Сергуня на ходу в одну из кузниц заглянул. Мастеровые, без рубах, в нагрудных кожаных фартуках, били железными молотами по лежавшему на наковальне раскаленному железу. Оно плющилось, рассыпало искры.
— А сейчас я вам покажу, как пушки льют, — сказал Богдан.
Сравнявшись с крайней печью, Богдан окликнул облысевшего, со впалой грудью мастерового:
— Еще не готова медь?
— Пускать начинаем, — ответил тот и поднял молоток.
Два подсобника мигом подхватили железный ковш, подставили к каменному желобу.
— Айдате поближе, — подтолкнул отроков Богдан.
От печей нестерпимо полыхало жаром, перехватывало дыхание.
— Поостерегись, — предупредил лысый мастеровой и ударил ловко по обмазанному глиной каменному чеку, и по желобу потекла в ковш огненная жижа.
— Мастер сей, робята, по имени Антип, искусный умелец.

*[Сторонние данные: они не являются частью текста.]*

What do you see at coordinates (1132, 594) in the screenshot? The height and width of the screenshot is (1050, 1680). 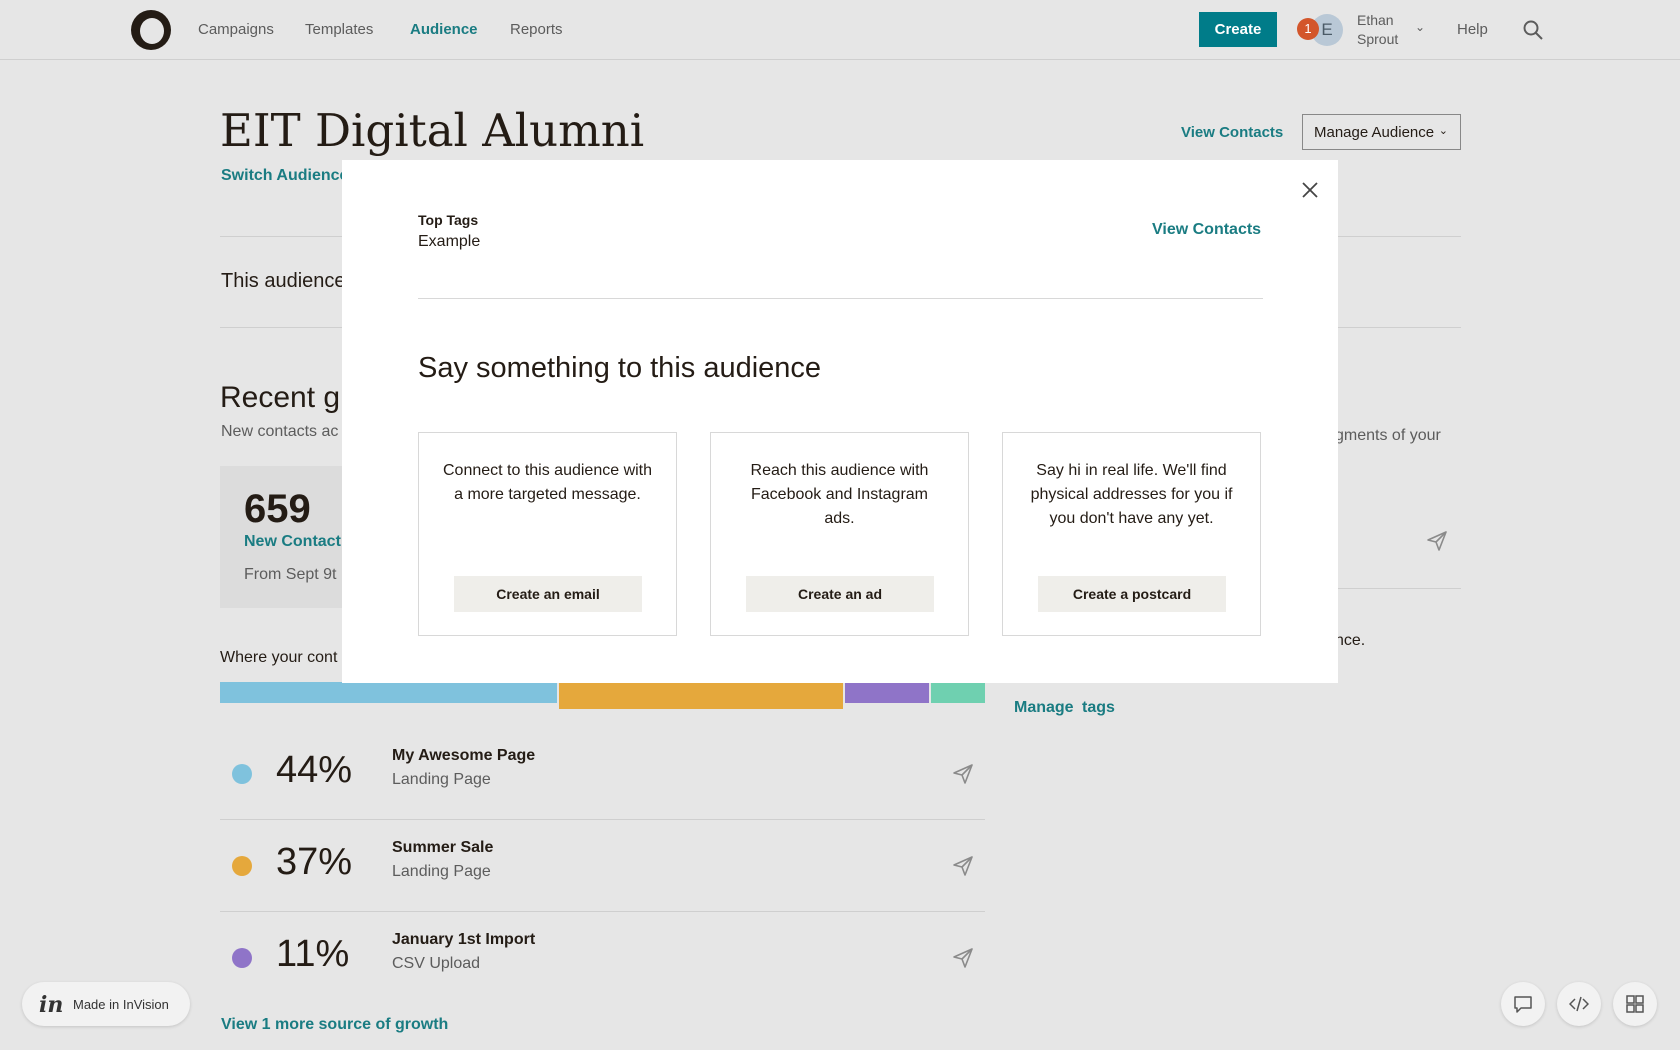 I see `create-postcard-button: Create a postcard` at bounding box center [1132, 594].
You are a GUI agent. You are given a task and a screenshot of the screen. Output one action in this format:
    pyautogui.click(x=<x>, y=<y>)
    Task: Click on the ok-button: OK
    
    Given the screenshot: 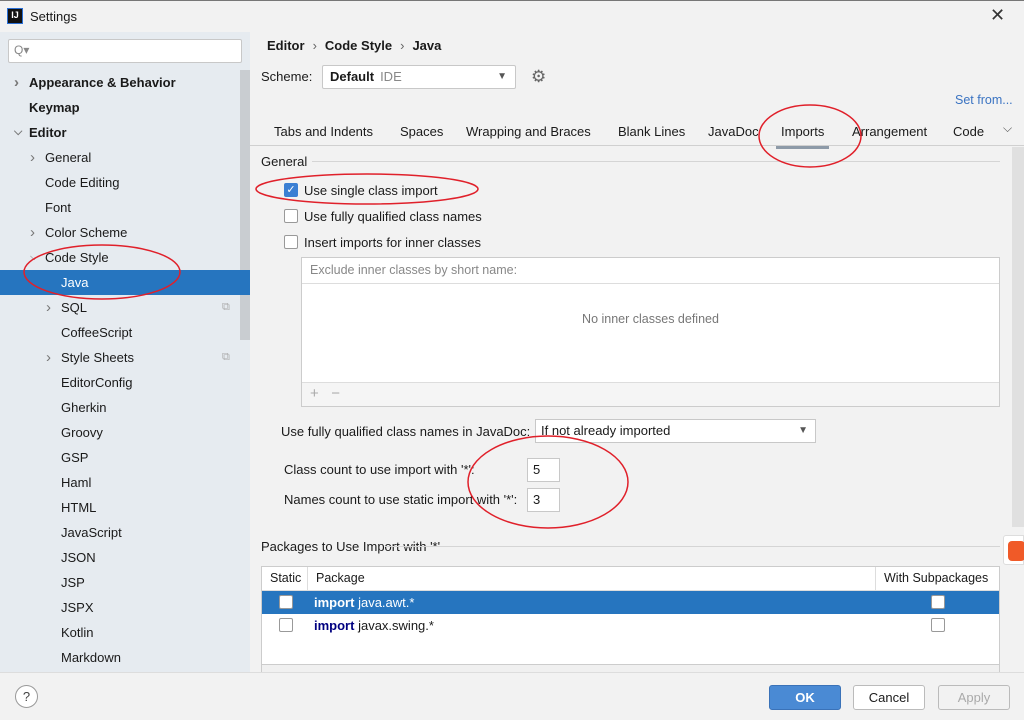 What is the action you would take?
    pyautogui.click(x=805, y=698)
    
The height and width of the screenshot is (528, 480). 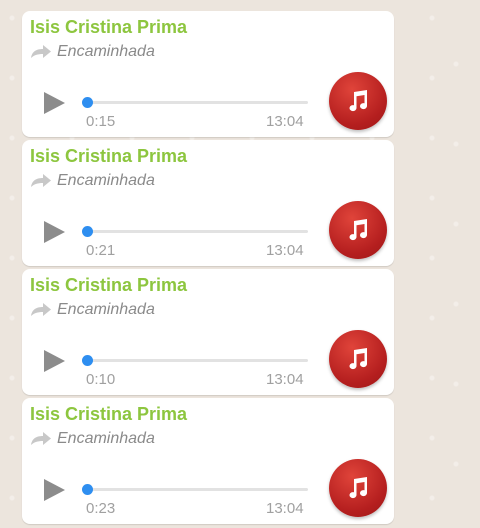 What do you see at coordinates (101, 250) in the screenshot?
I see `audio-duration: 0:21` at bounding box center [101, 250].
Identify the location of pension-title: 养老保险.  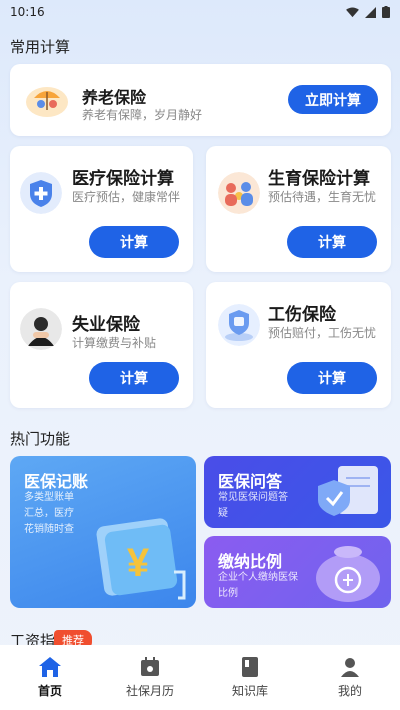
(114, 98).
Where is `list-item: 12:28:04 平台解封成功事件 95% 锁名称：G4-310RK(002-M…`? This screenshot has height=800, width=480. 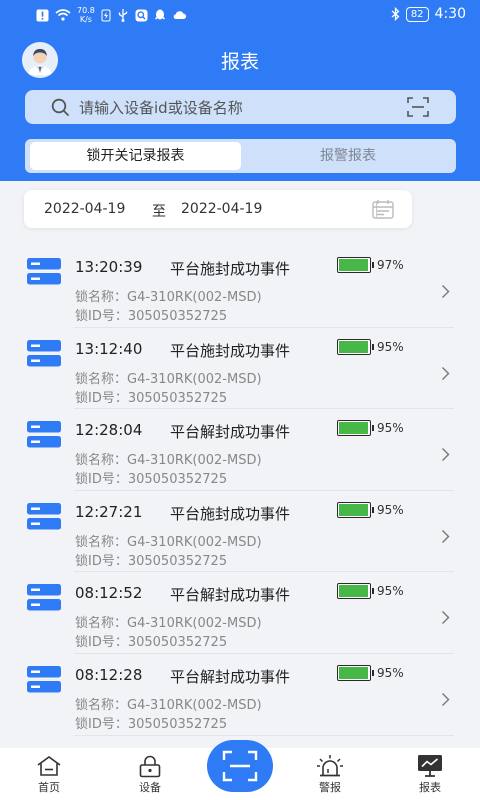 list-item: 12:28:04 平台解封成功事件 95% 锁名称：G4-310RK(002-M… is located at coordinates (240, 450).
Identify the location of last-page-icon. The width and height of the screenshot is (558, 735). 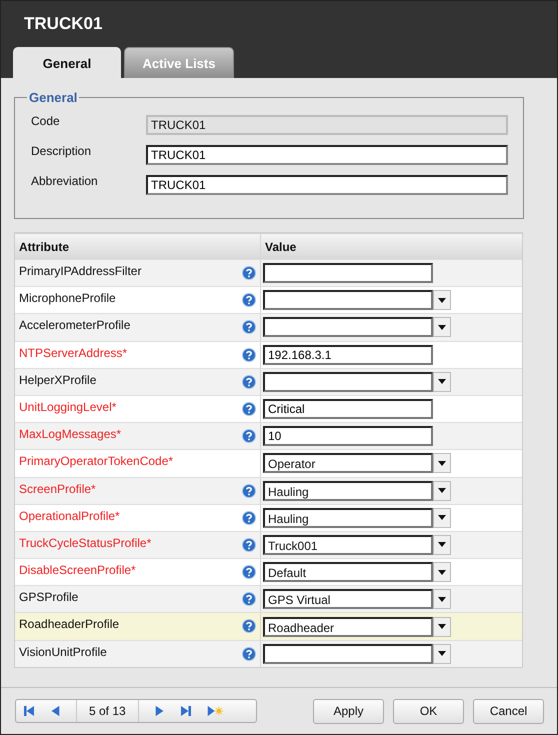
(186, 711).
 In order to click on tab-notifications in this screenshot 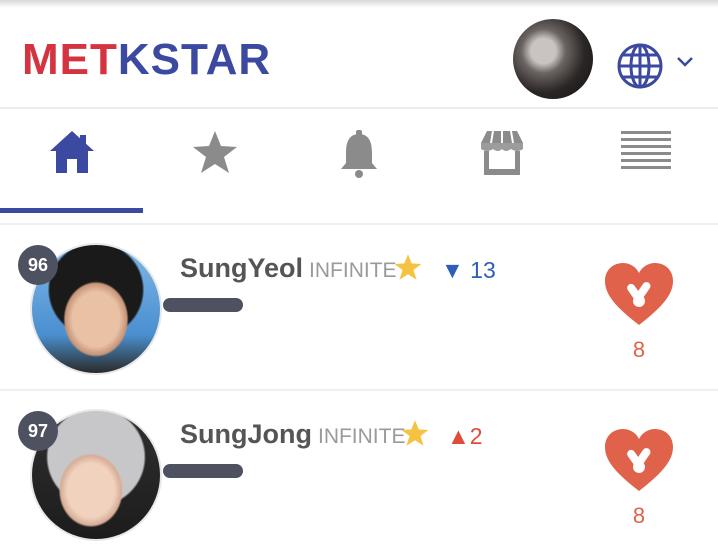, I will do `click(358, 161)`.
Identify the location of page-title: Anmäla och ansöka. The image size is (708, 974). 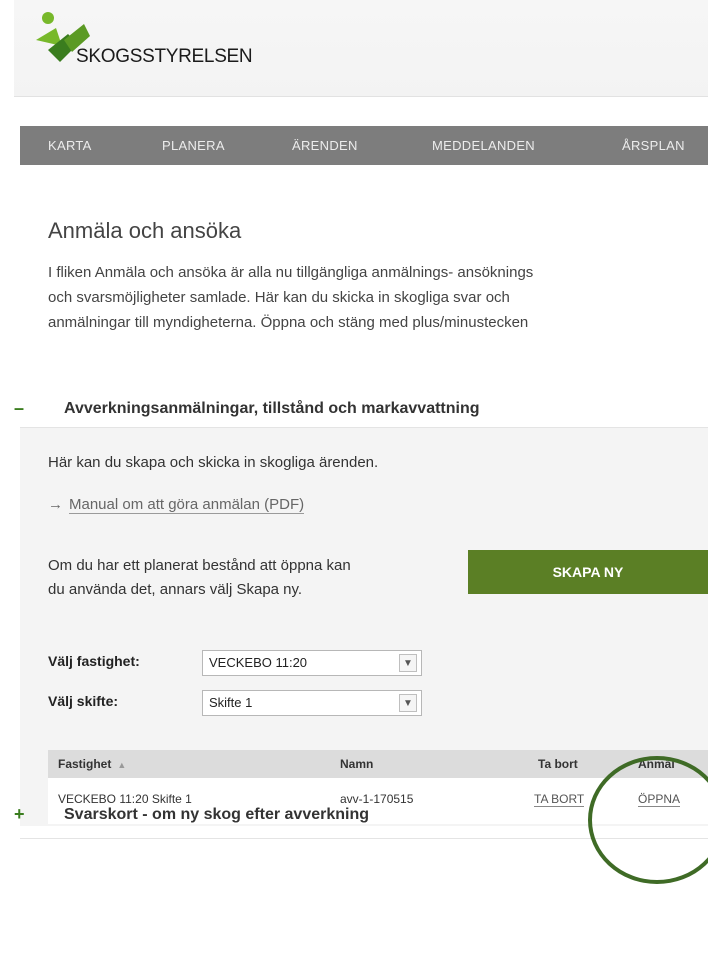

Медь с оловом варить и известью продуть мудрено. Что к чему, знать надобно и время угадать, чтоб не переварить либо недоварить, — пояснил Богдан. — Сие же варево бронзой зовется… Ну, повидали, теперь поспешаем, а то эти молодцы с ковшом нас опередят. Сейчас лить пушку зачнем.
Вслед за Богданом Сергуня со Степанкой вошли под загороженный с трех сторон навес. Несколько работников перемешивали лопатами гору земли с песком. Богдан нагнулся, взял горсть, поднес близко к глазам, довольно хмыкнул, потом заговорил, обращаясь не то к Сергуне со Степанкой, не то к рабочим:
— В пушечном деле литейный мастер — первейший человек. Пушку лить не всяк горазд, и пушка пушке — рознь. Иной сольет ее, канал вкось либо того хуже. И время пропало, и металлу перевод — и секут потом мастера до смертоубийства. Вот они, — Богдан указал пальцем на работников, — вроде чего там, знай перелопачивай. Ин нет, надобно, чтоб опока не рыхла была и не ноздревата. Ко всему не слаба да воздух вбирала. Тогда пушка крепка будет.
Тут к ним подошел мастер, годами не старше Степанки и Сергуни, но с виду что молодой гриб-боровик. Богдан сказал:
— Вот, Игнаша, товарищей тебе привел. В обиду их не давай. — И, поворотившись к отрокам, добавил с гордостью: — Сын мой, Игнатий! Скоро сам пушки лить зачнет.
Игнаша подморгнул Сергуне, подал им со Степанкой поочередно руку, проговорил баском:
— Работы на всех хватит, — и улыбнулся добродушно.
— Вона металл подоспел, — увидев подмастерьев с ковшом, сказал Богдан. — Нам за дело браться. Почнем с Богом, робятушки. — И перекрестился.
Подмастерья медленно и осторожно наклонили ковш. Обтекая сердечник, расплавленная жижа полилась в зарытую стоймя форму.